Ce qui précède, on le voit, repose sur une conception du signe « égal » fondée sur l’équivalence, contre la conception désastreuse, qui sévit bien au-delà du cycle 2 et même de l’école élémentaire, qui fait voir ce signe comme un signe d’exécution d’une opération (la touche « entrée » de la calculette). De nombreuses recherches, en psychologie cognitive (1) , ou en didactique, depuis les travaux fondateurs de Guy Brousseau (2), ont montré la nécessité de travailler très tôt l’équivalence. L’écriture d’expressions mathématiques (par exemple l’écriture, en situation, d’additions telle qu’elle est ébauchée ci-dessus) apparaît alors comme un moyen particulièrement puissant pour saisir cette équivalence et pour faire du signe « égal » (et du signe « différent »), notamment dans la comparaison des écritures additives, un outil de composition-décomposition.
Au fond, l’idée sous-jacente à ces projets de programme est celle-ci : au cycle 2, la meilleure prévention contre une éventuelle « dérive formaliste », ce n’est pas moins d’écriture, c’est davantage d’écriture, mais une écriture systématiquement liée à la réalité concrète à laquelle elle réfère. Cette mise en lien de l’écriture et de sa référence, cette mise en relation forte entre le concret et l’abstrait, c’est dans le professionnalisme des professeurs, c’est grâce à leur intelligence personnelle et collective qu’elle s’élaborera.
Le sens des liens hypertextes
Faire confiance à l’intelligence personnelle et collective des professeurs, c’est aussi leur donner certains moyens pour travailler les programmes, pour mieux en appréhender certaines possibilités, pour contribuer à leur évolution. C’est dans cette perspective que des textes de niveau 2 ont été produits (appelés « hypertextes » car ils sont ouverts à partir d’un clic de souris sur un mot du texte du programme lui-même). Les quelques-uns qui figurent sur le site du CSP (et qui n’ont d’ailleurs pas été soumis à la consultation) ne sont en aucun cas des « modèles », qui diraient comment penser ou comment faire : ils constituent des spécimens qui sont destinés à la fois à préciser le sens de certains termes ou expressions contenus dans les programmes et à donner une idée de ce que pourraient être les autres hypertextes (notons que pour les mathématiques au cycle 2, par exemple, une quinzaine d’hypertextes « spécimens » ont été produits pour un total d’environ soixante-dix).

Tâches à réaliser:
1. Dans le texte sur les programmes du cycle 2, relevez sans rien modifier le passage qui commence par « Au fond, l’idée » et va jusqu'à « collective qu’elle s’élaborera. ».
2. Rédigez la suite du texte sur les programmes du cycle 2 à partir de sa dernière phrase.

Informations fournies:
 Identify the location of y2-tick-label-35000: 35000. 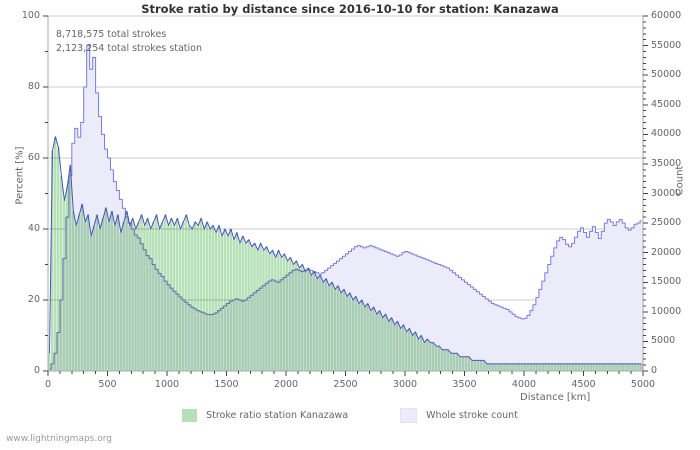
(666, 163).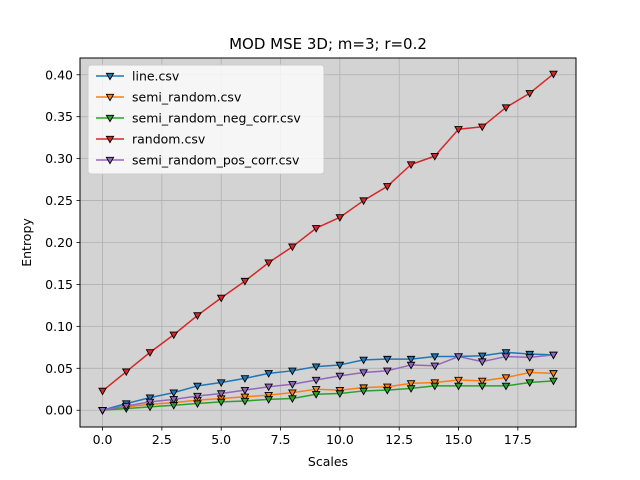 Image resolution: width=640 pixels, height=480 pixels. I want to click on y-tick-label: 0.30, so click(59, 158).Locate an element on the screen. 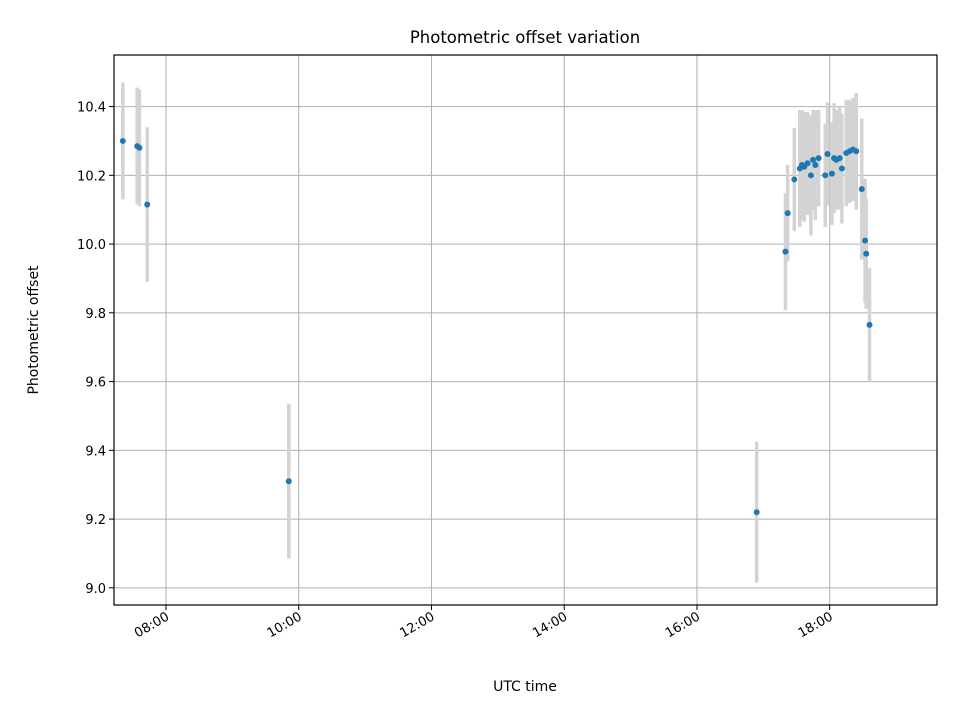 The image size is (960, 720). chart-title: Photometric offset variation is located at coordinates (525, 38).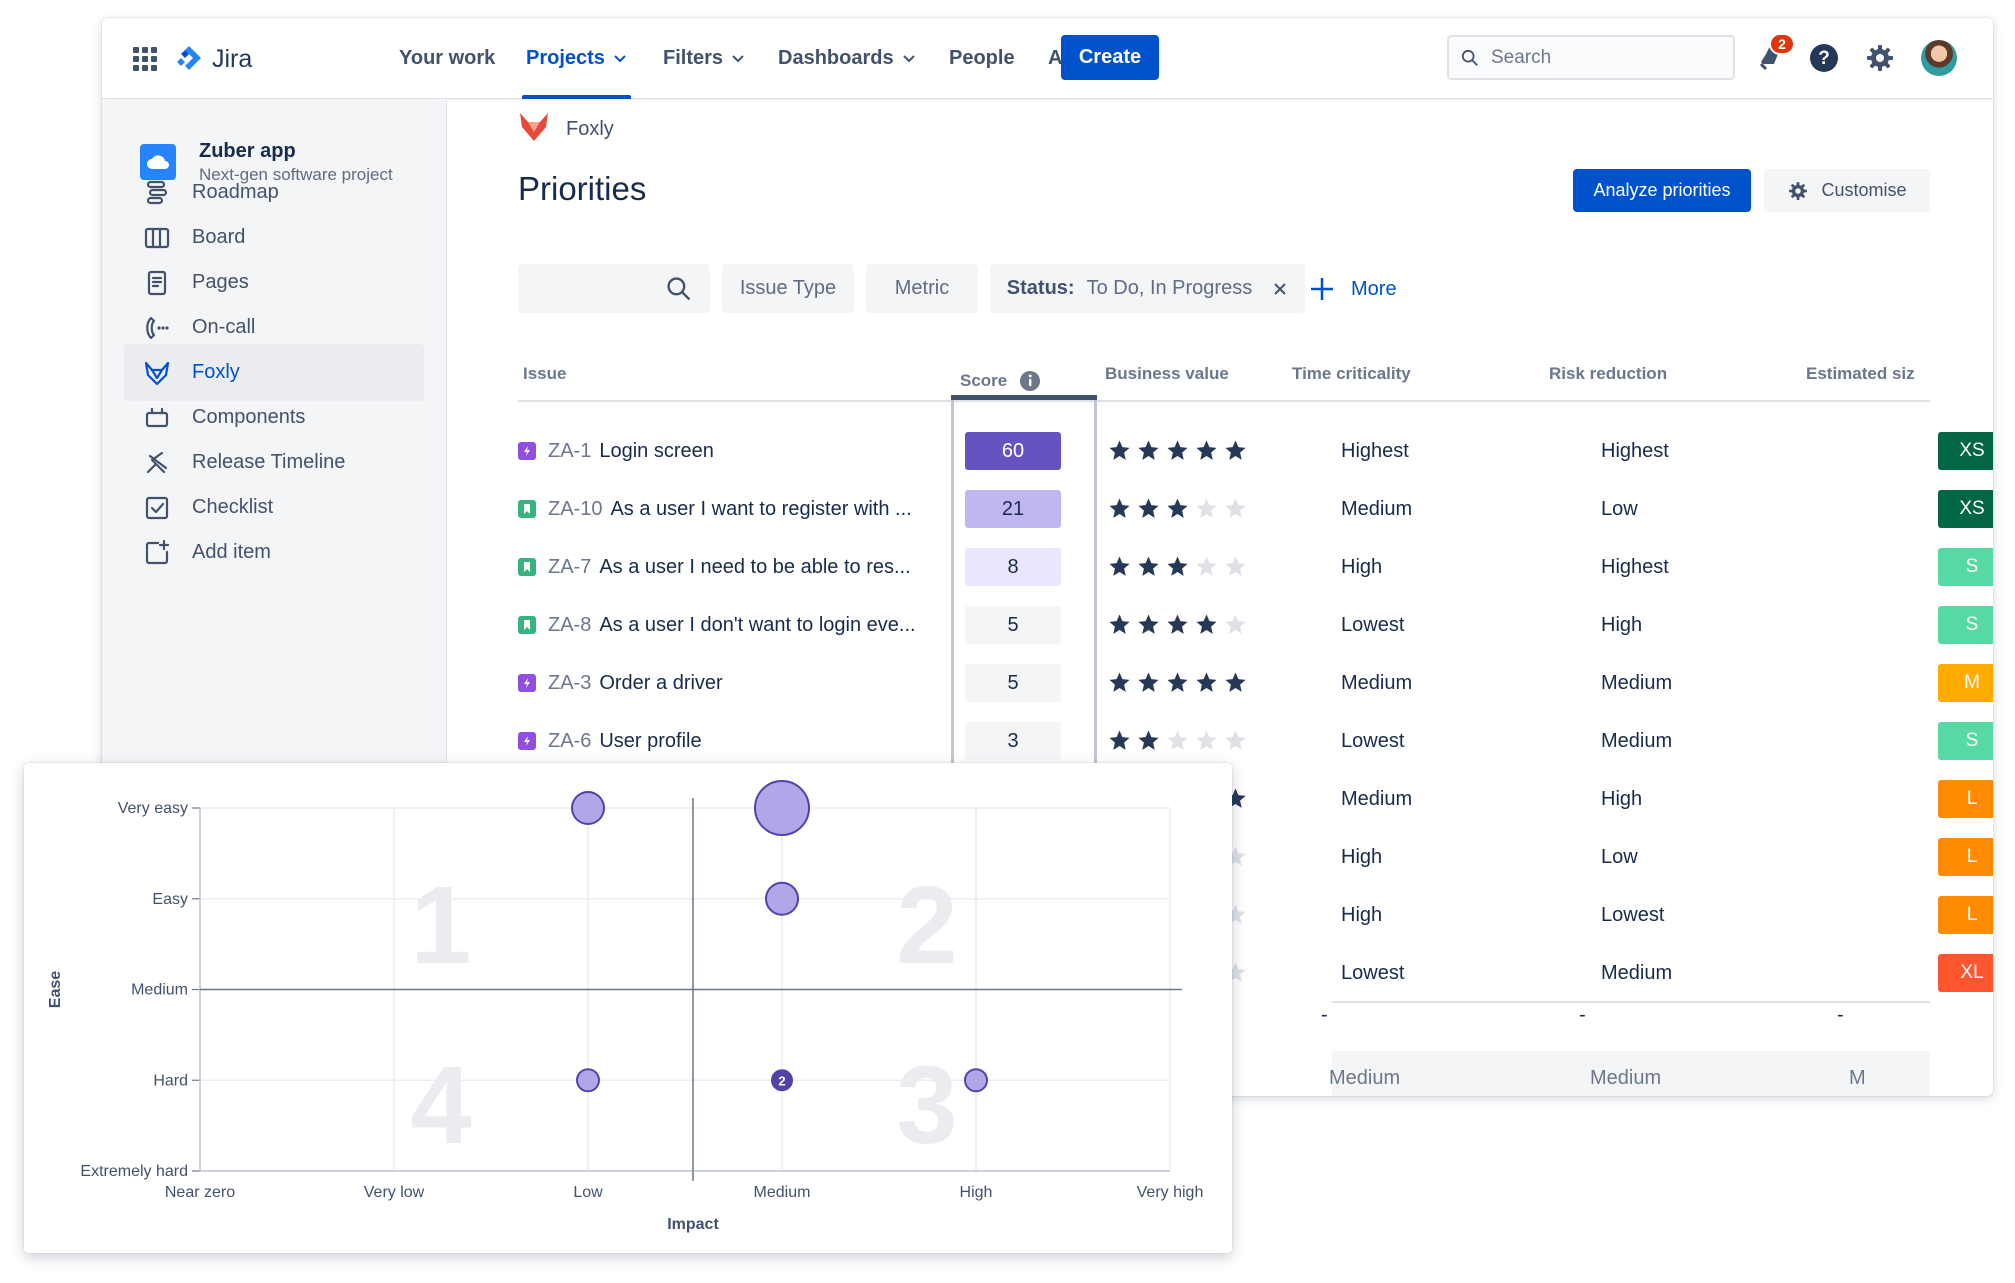  What do you see at coordinates (656, 450) in the screenshot?
I see `issue-summary: Login screen` at bounding box center [656, 450].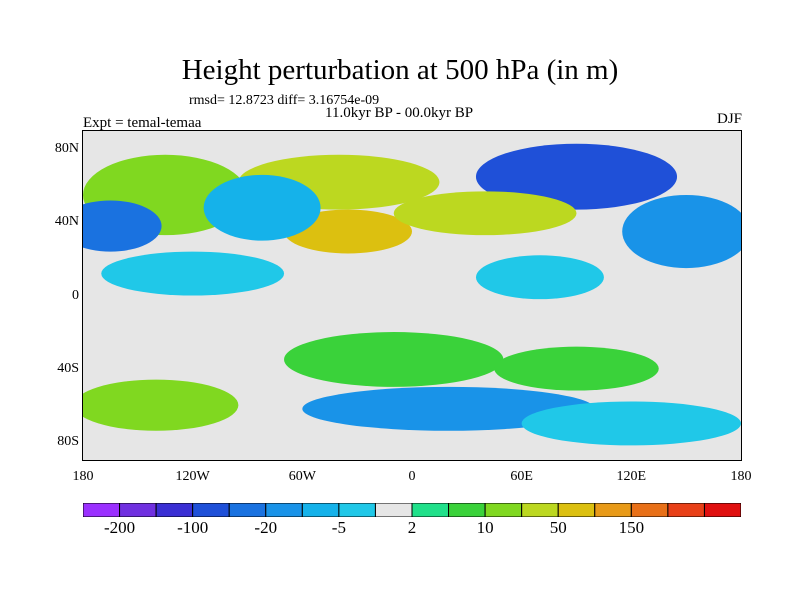 The height and width of the screenshot is (600, 800). Describe the element at coordinates (394, 360) in the screenshot. I see `field-region-south-atlantic-positive` at that location.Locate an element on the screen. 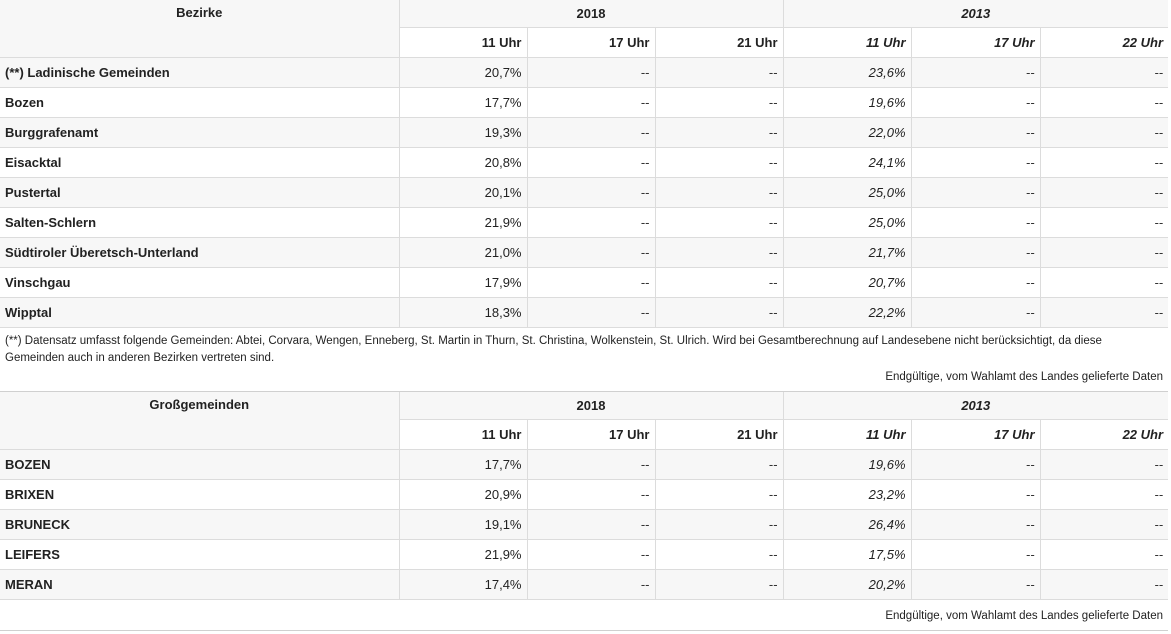 Image resolution: width=1171 pixels, height=634 pixels. year-header-2013: 2013 is located at coordinates (976, 406).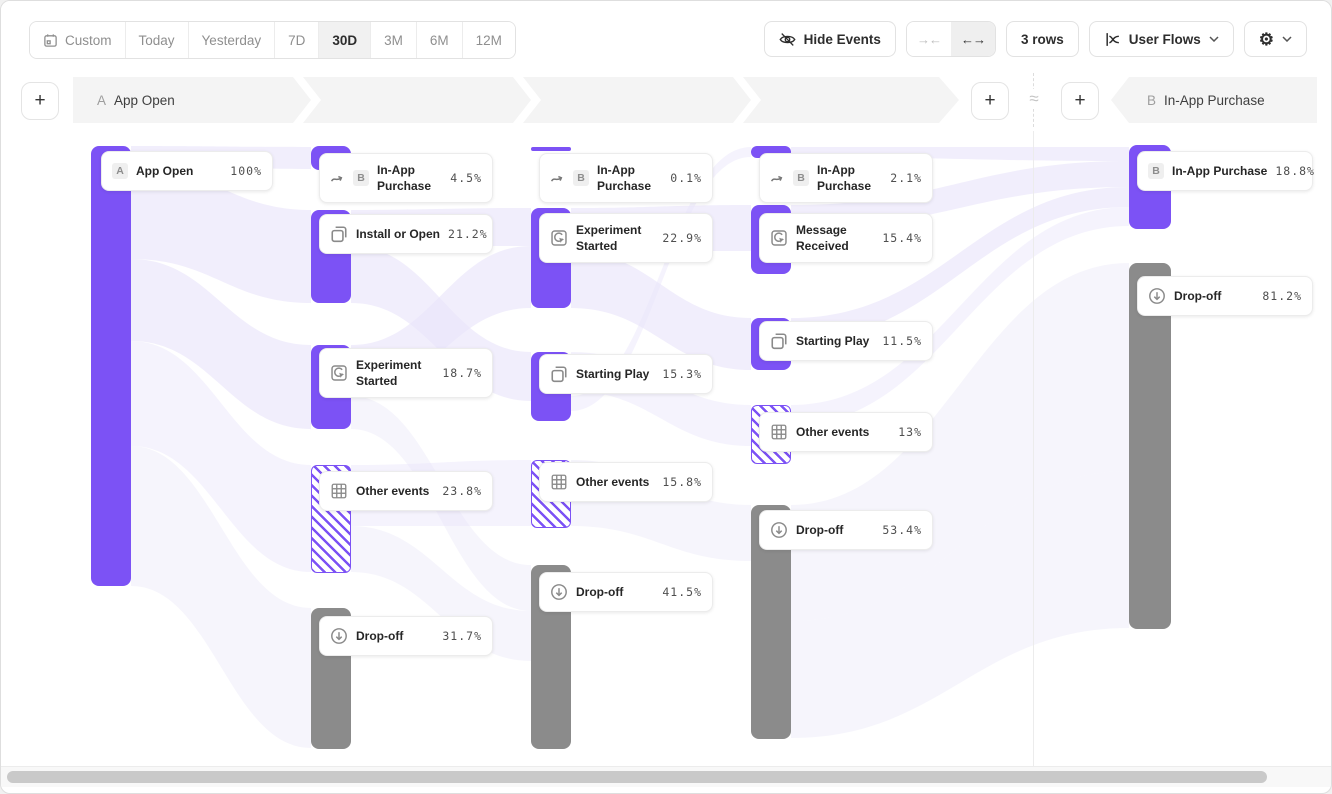 The height and width of the screenshot is (794, 1332). I want to click on date-range-30d: 30D, so click(346, 40).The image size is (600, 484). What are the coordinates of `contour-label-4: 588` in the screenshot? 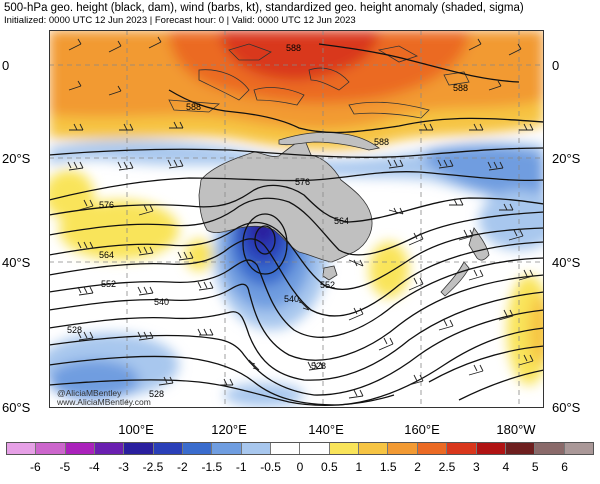 It's located at (382, 142).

Réponses ci-dessous:
1.
Au fond, l’idée sous-jacente à ces projets de programme est celle-ci : au cycle 2, la meilleure prévention contre une éventuelle « dérive formaliste », ce n’est pas moins d’écriture, c’est davantage d’écriture, mais une écriture systématiquement liée à la réalité concrète à laquelle elle réfère. Cette mise en lien de l’écriture et de sa référence, cette mise en relation forte entre le concret et l’abstrait, c’est dans le professionnalisme des professeurs, c’est grâce à leur intelligence personnelle et collective qu’elle s’élaborera.

2.
La finalité sous-jacente à une telle proposition est double. D’une part, il s’agit ainsi de donner un sens mieux défini à certaines expressions (la « dérive formaliste », qui consiste à priver les énoncés d’une référence qui leur donne un sens précis et dont on peut débattre, ne concerne pas que les mathématiques au cycle 2…). Il s’agit d’autre part de fournir aux professeurs et à ceux qui les accompagnent des outils pour aider à penser et agir. Il faut noter ici un point crucial : dans notre esprit, ces hypertextes comme outils doivent évoluer en fonction de leur appropriation par les professeurs. A côté du texte des programmes stricto sensu, ils doivent constituer des « éléments en travail », qui marquent la contribution des professeurs et de ceux qui les accompagnent à l’évolution collectivement régulée du curriculum. On pourrait imaginer, par exemple, que dans telle ou telle équipe de circonscription, on produise un travail systématique sur tel ou tel hypertexte, et que le retour de cette équipe de circonscription amène à une réécriture de cet hypertexte qui le perfectionne.
Notre conviction, raisonnée, est que le travail sur les programmes devrait être l’affaire de tous, et particulièrement des professeurs et de ceux qui les accompagnent.
Gérard Sensevy, André Puyau, Alain Marque (coordinateurs du sous-groupe mathématiques du groupe d’élaboration des projets de programme pour le cycle 2)
André Tricot (coordinateur du groupe d’élaboration des projets de programme pour le cycle 2)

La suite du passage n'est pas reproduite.